Given instruction → Quote each of the lines below word for word, leaving out the pictures.
►
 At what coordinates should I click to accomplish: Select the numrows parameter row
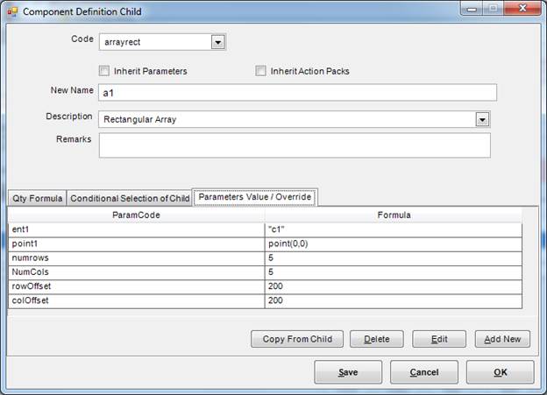136,258
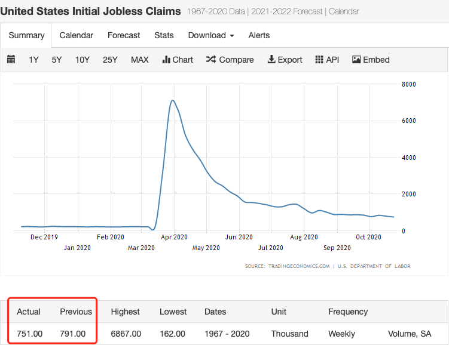The width and height of the screenshot is (449, 345).
Task: Open the Calendar tab
Action: 76,35
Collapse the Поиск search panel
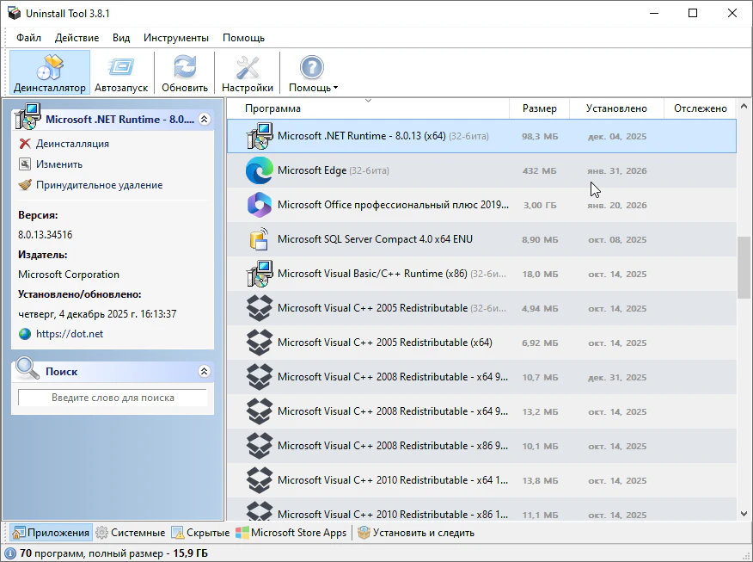 [204, 372]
◄
Task output →
 At what coordinates should I click to accomplish: Select the numrows parameter row
136,258
The width and height of the screenshot is (449, 345).
Task: Open the Calendar tab
Action: 76,35
Collapse the Поиск search panel
 [204, 372]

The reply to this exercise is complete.